╭─ RECORDS FOR PROCESSING

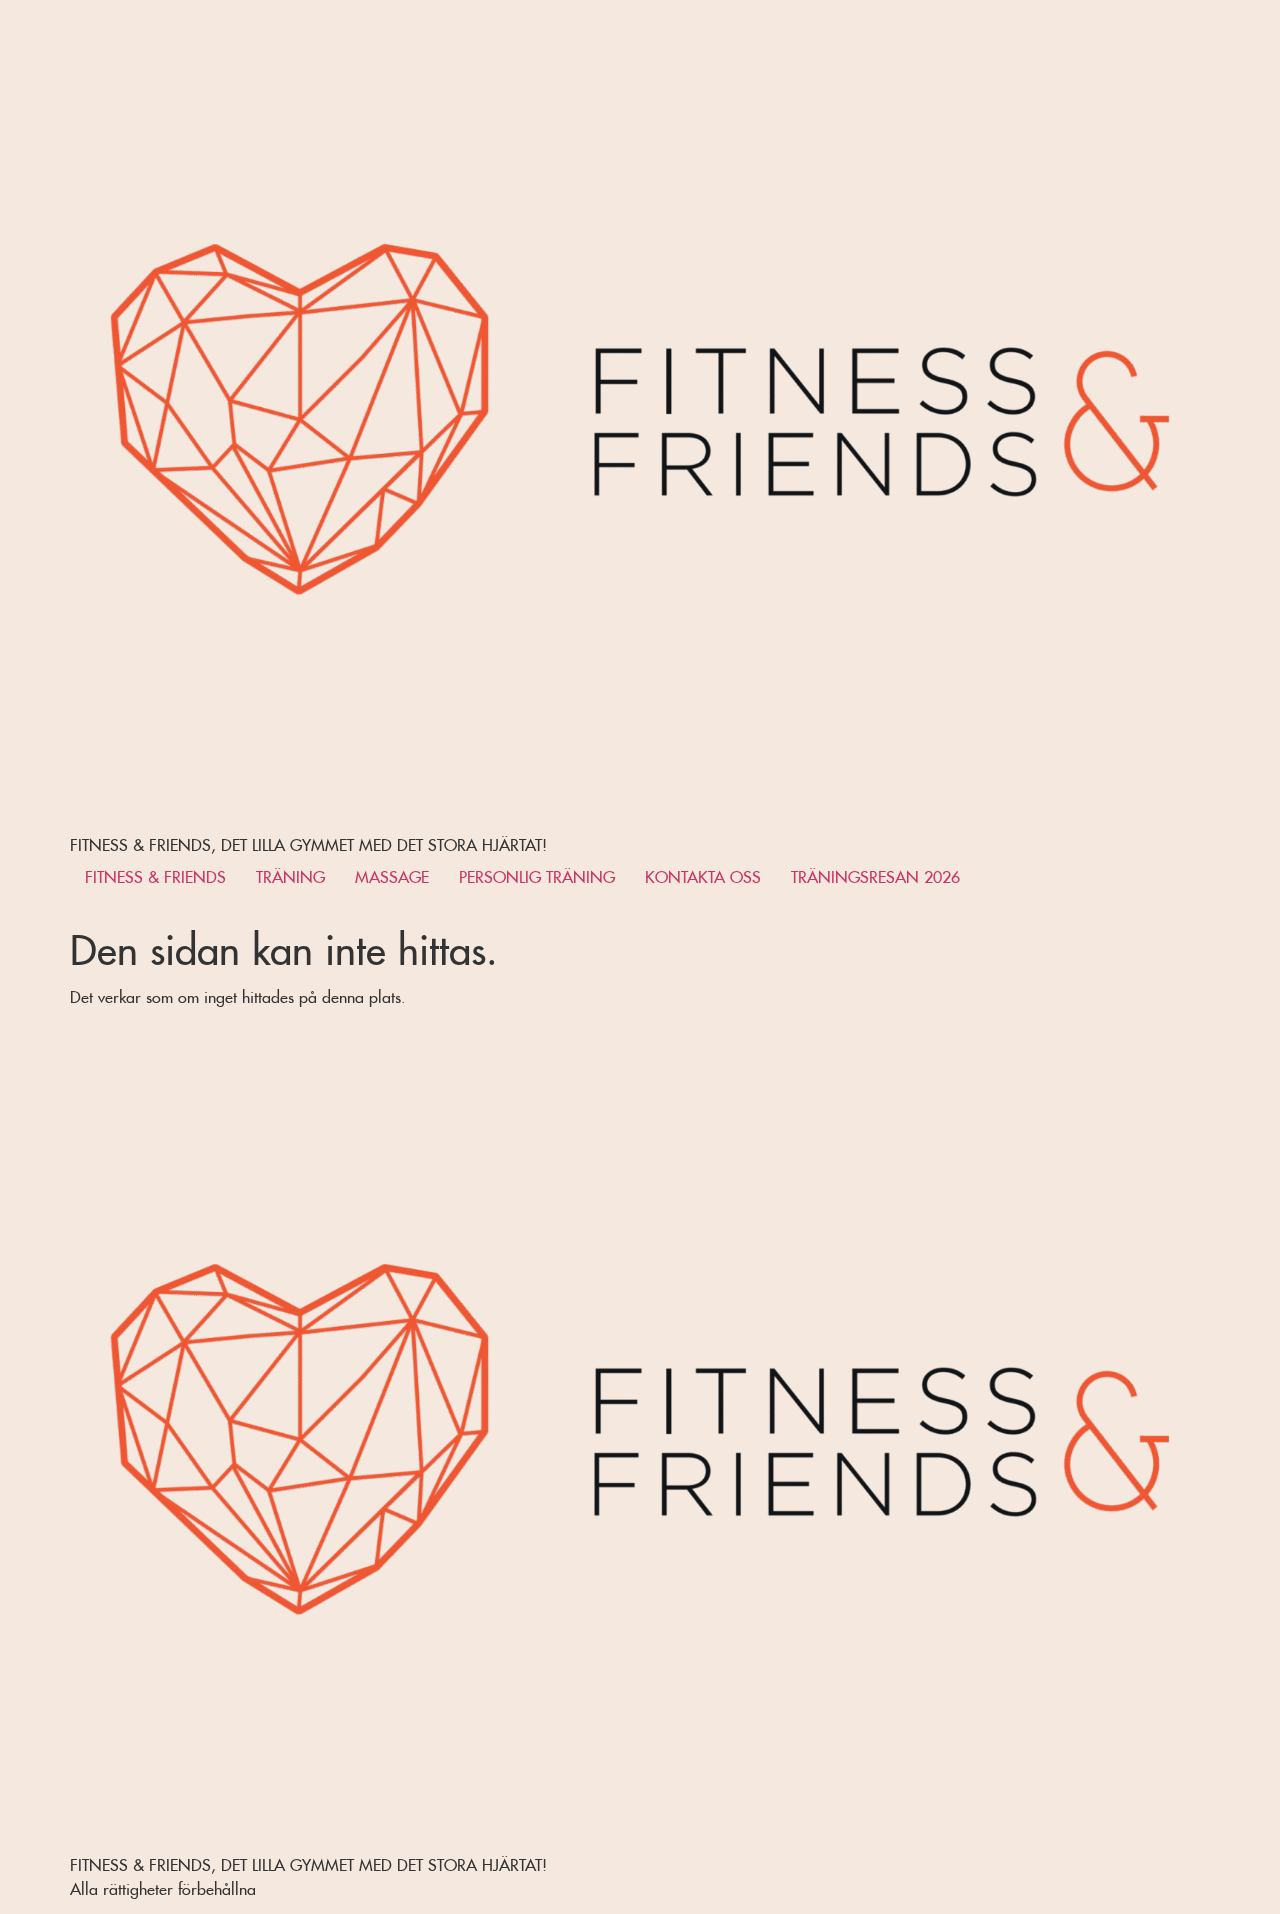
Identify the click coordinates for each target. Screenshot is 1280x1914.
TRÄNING (290, 874)
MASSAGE (392, 874)
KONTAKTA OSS (703, 874)
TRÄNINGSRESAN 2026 (875, 874)
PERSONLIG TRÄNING (537, 874)
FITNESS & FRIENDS (155, 874)
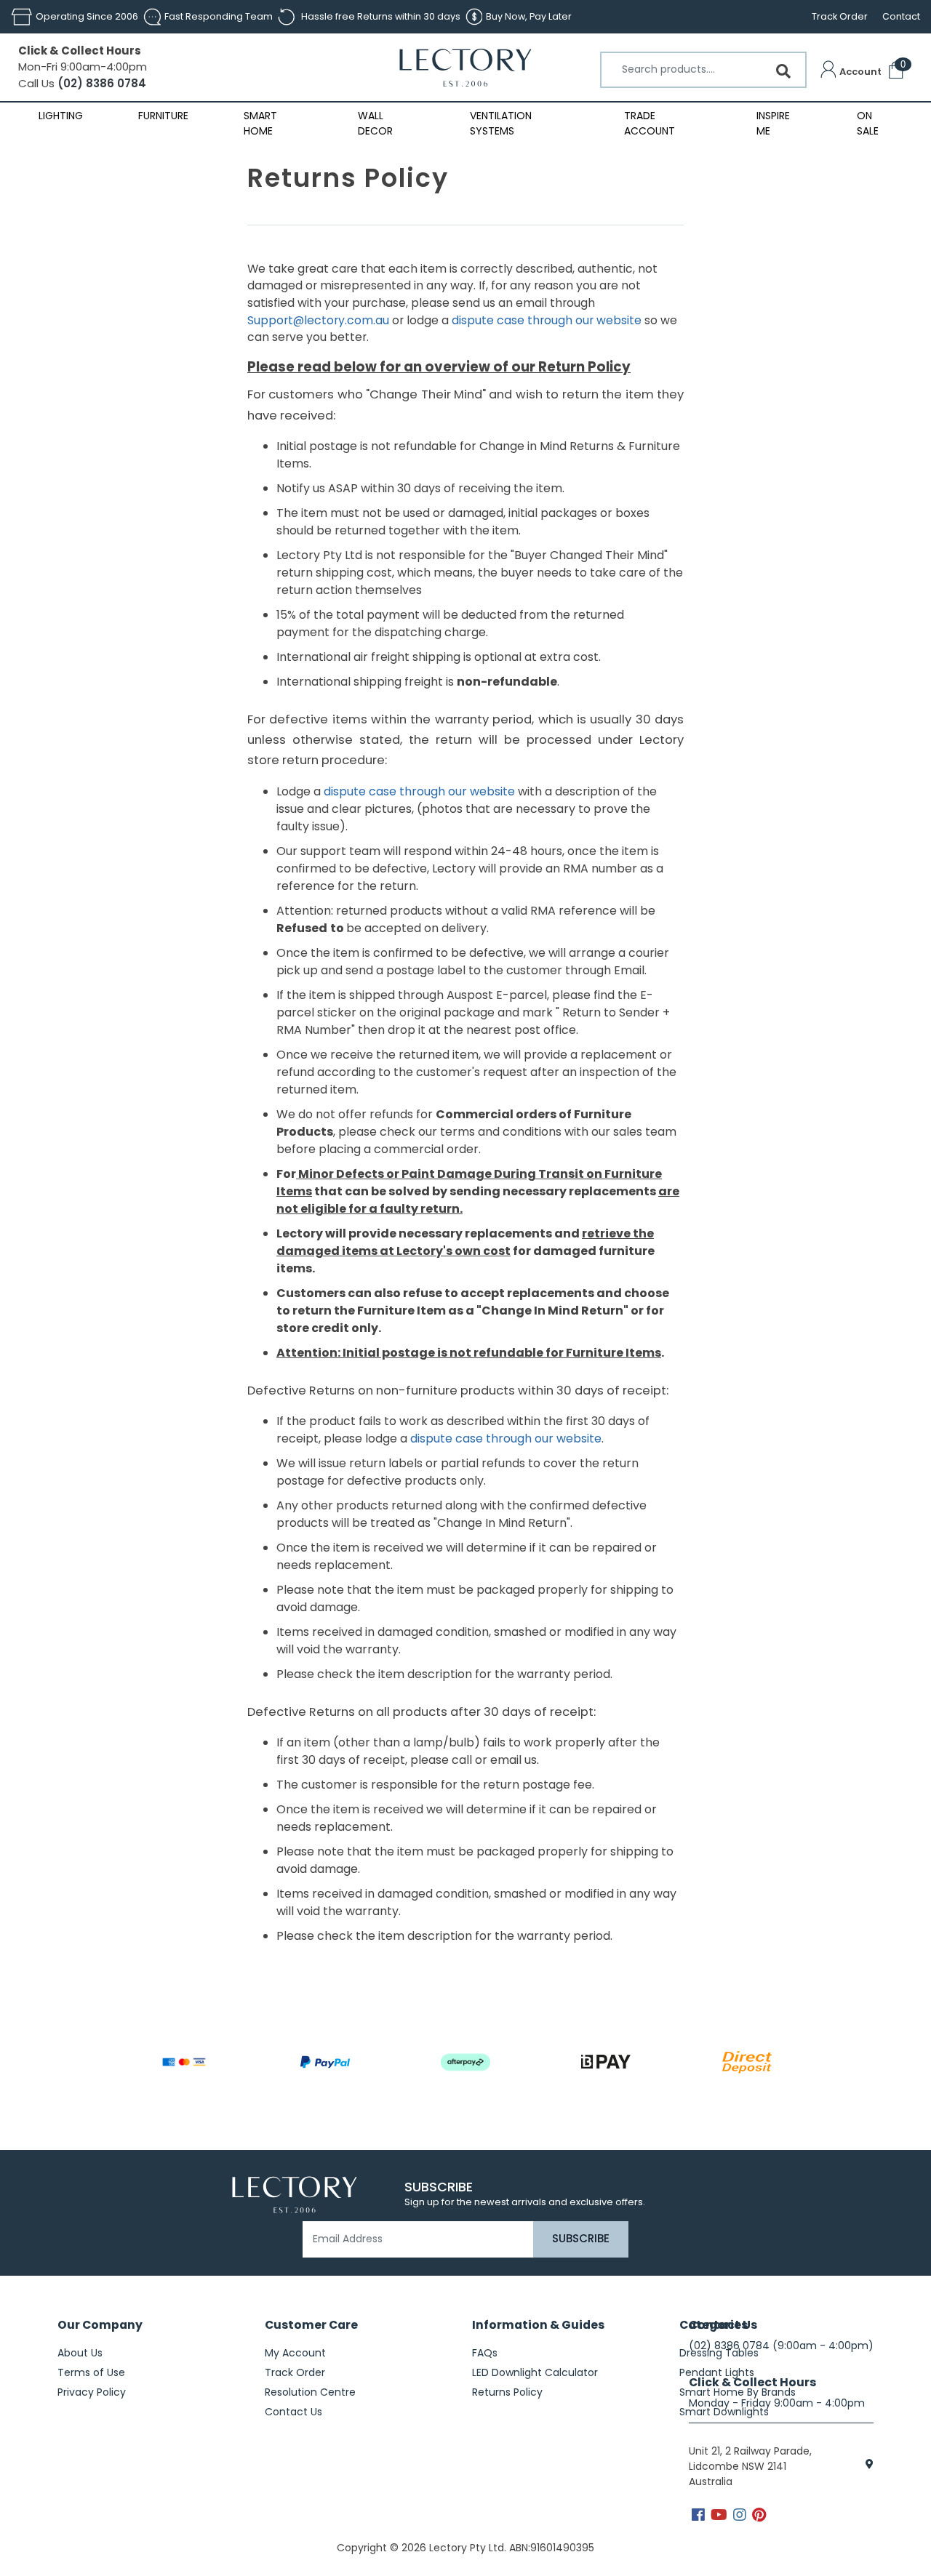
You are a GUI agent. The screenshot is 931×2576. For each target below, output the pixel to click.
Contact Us (293, 2411)
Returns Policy (507, 2392)
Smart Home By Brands (737, 2392)
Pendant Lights (716, 2372)
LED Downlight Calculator (535, 2372)
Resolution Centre (310, 2392)
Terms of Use (91, 2372)
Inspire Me (773, 123)
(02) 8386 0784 (100, 83)
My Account (295, 2353)
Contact (901, 16)
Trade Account (649, 123)
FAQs (485, 2353)
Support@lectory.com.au (318, 320)
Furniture (163, 115)
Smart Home (260, 123)
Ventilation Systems (501, 123)
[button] (851, 72)
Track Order (840, 16)
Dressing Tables (719, 2353)
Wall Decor (375, 123)
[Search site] (783, 71)
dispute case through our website (547, 320)
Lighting (61, 115)
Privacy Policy (91, 2392)
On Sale (868, 123)
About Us (80, 2353)
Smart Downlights (724, 2411)
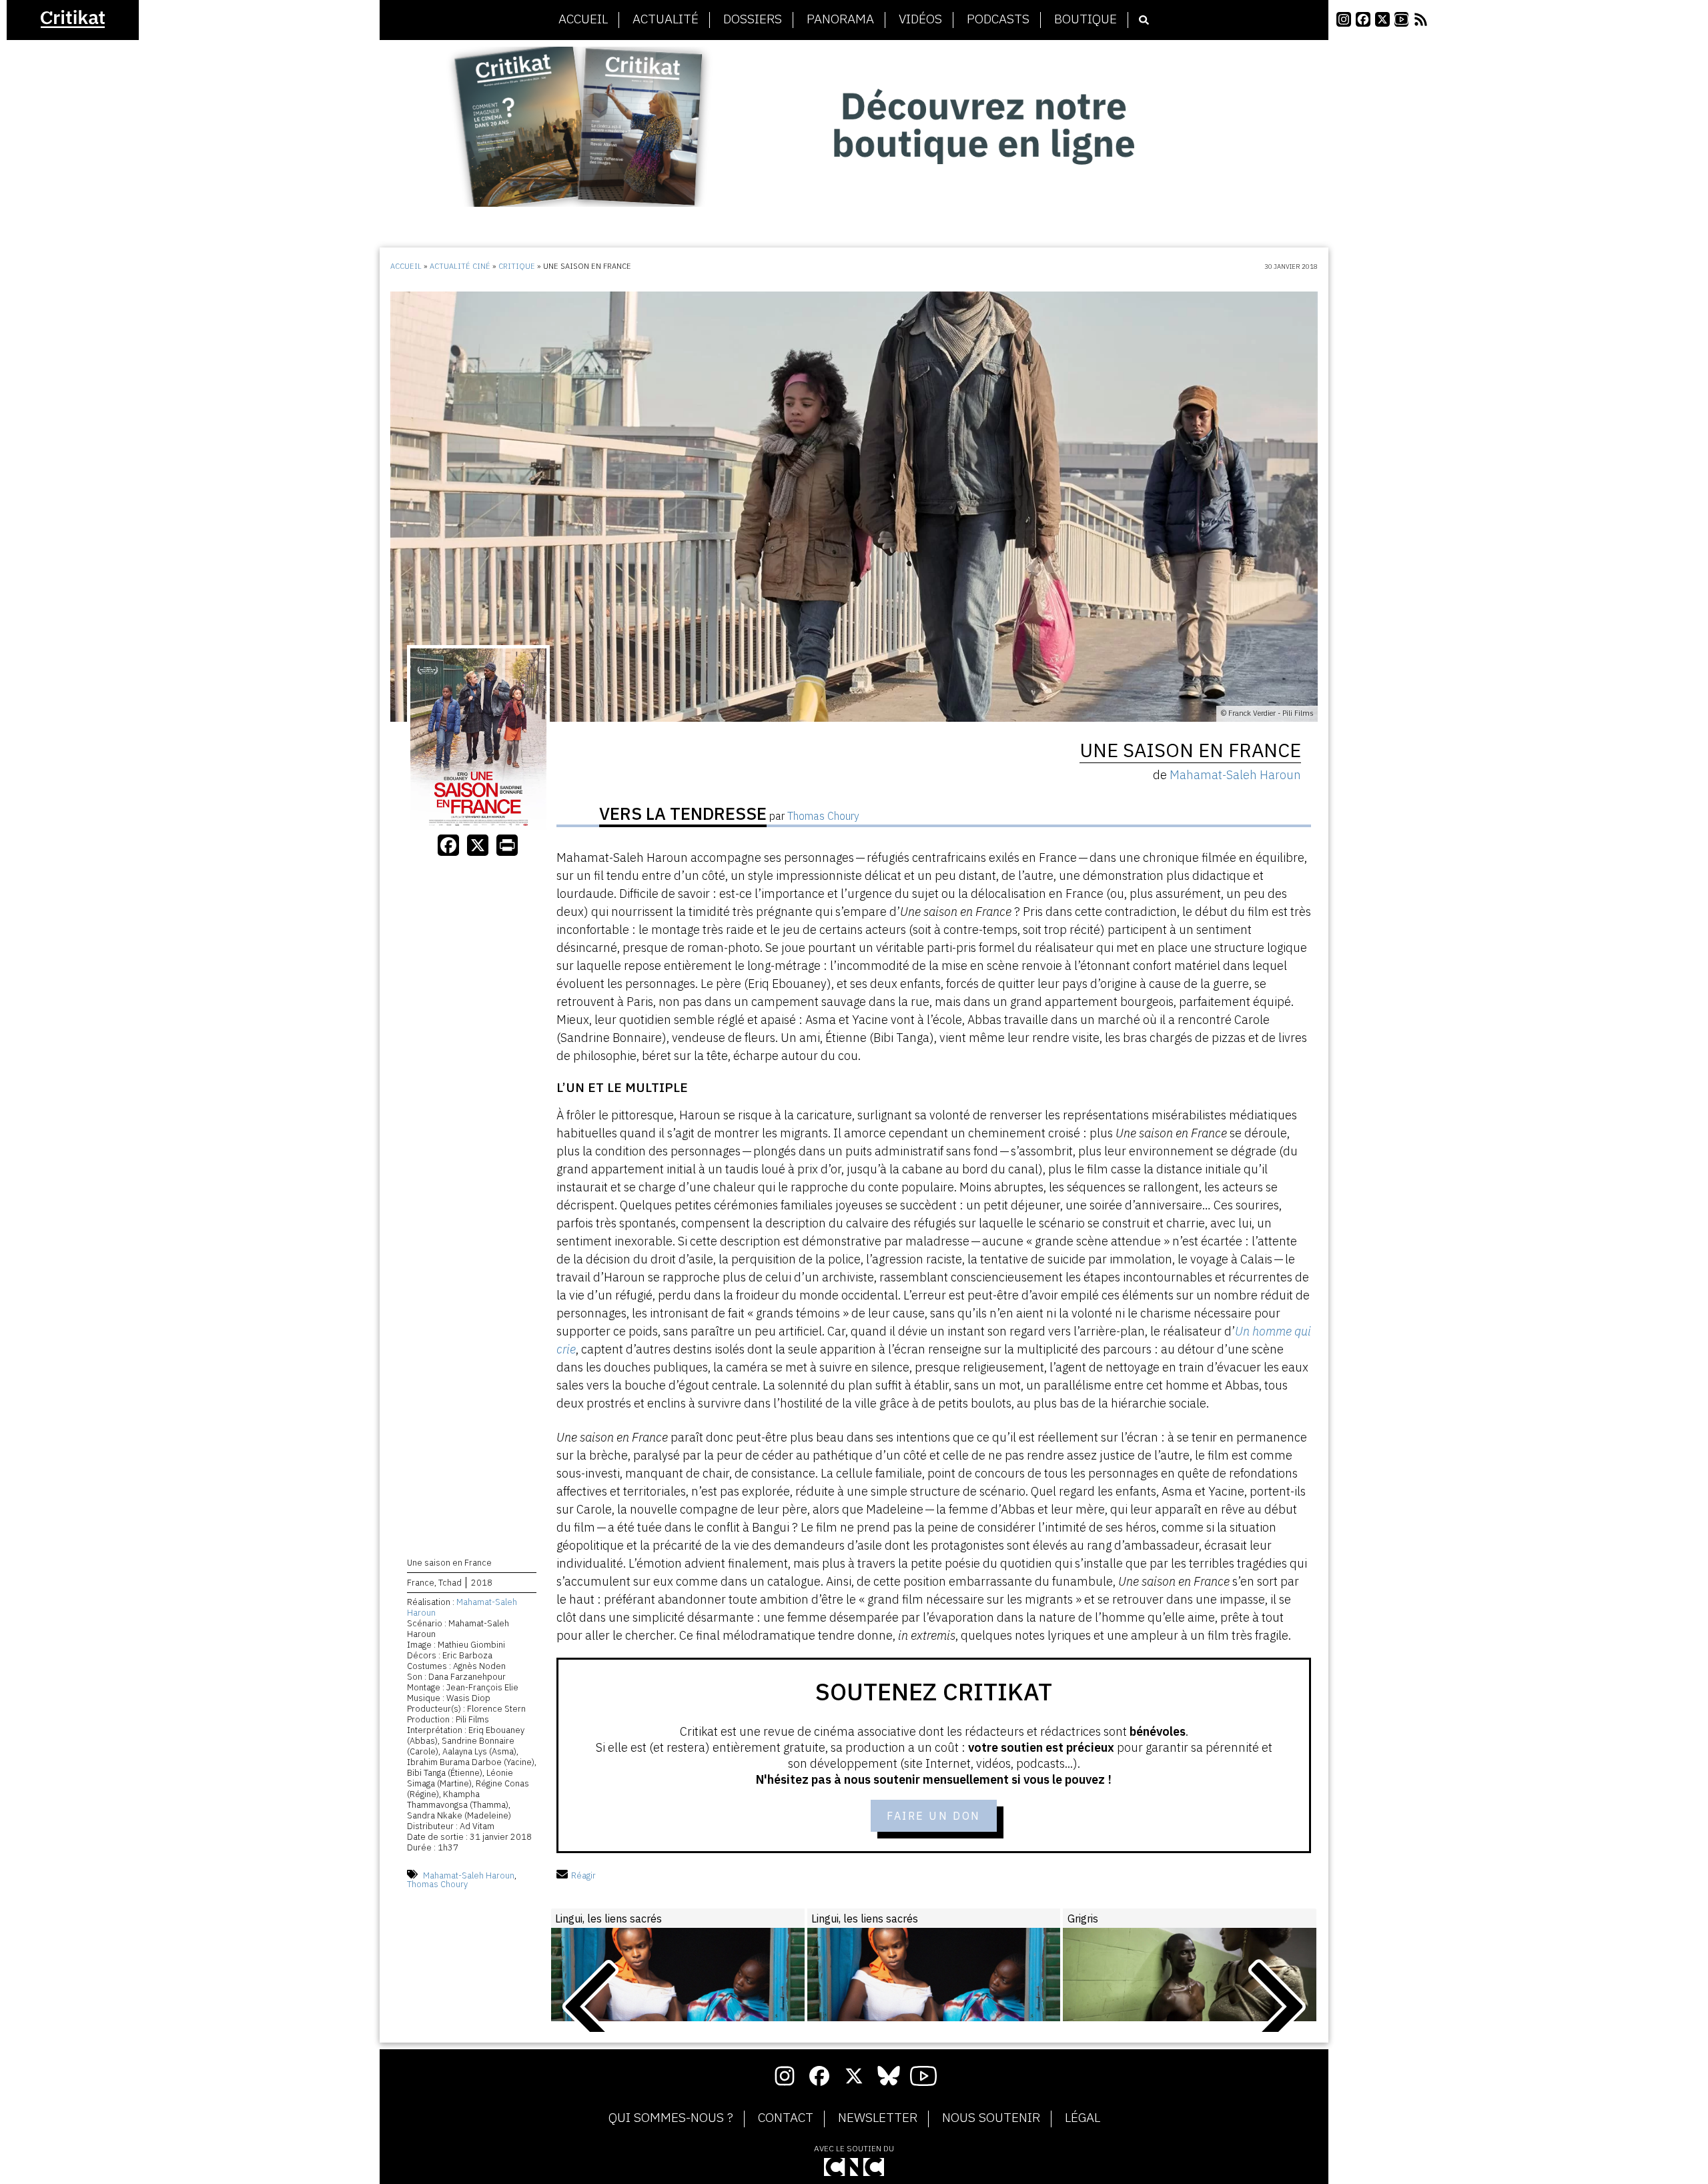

╰─

**THE TASK:**
Every line from the one containing "Contact (901, 16)" through the final line of the records above is to be written out exactly; nothing else, and no pictures.

**REPLY:**
Contact (901, 16)
Trade Account (649, 123)
FAQs (485, 2353)
Support@lectory.com.au (318, 320)
Furniture (163, 115)
Smart Home (260, 123)
Ventilation Systems (501, 123)
[button] (851, 72)
Track Order (840, 16)
Dressing Tables (719, 2353)
Wall Decor (375, 123)
[Search site] (783, 71)
dispute case through our website (547, 320)
Lighting (61, 115)
Privacy Policy (91, 2392)
On Sale (868, 123)
About Us (80, 2353)
Smart Downlights (724, 2411)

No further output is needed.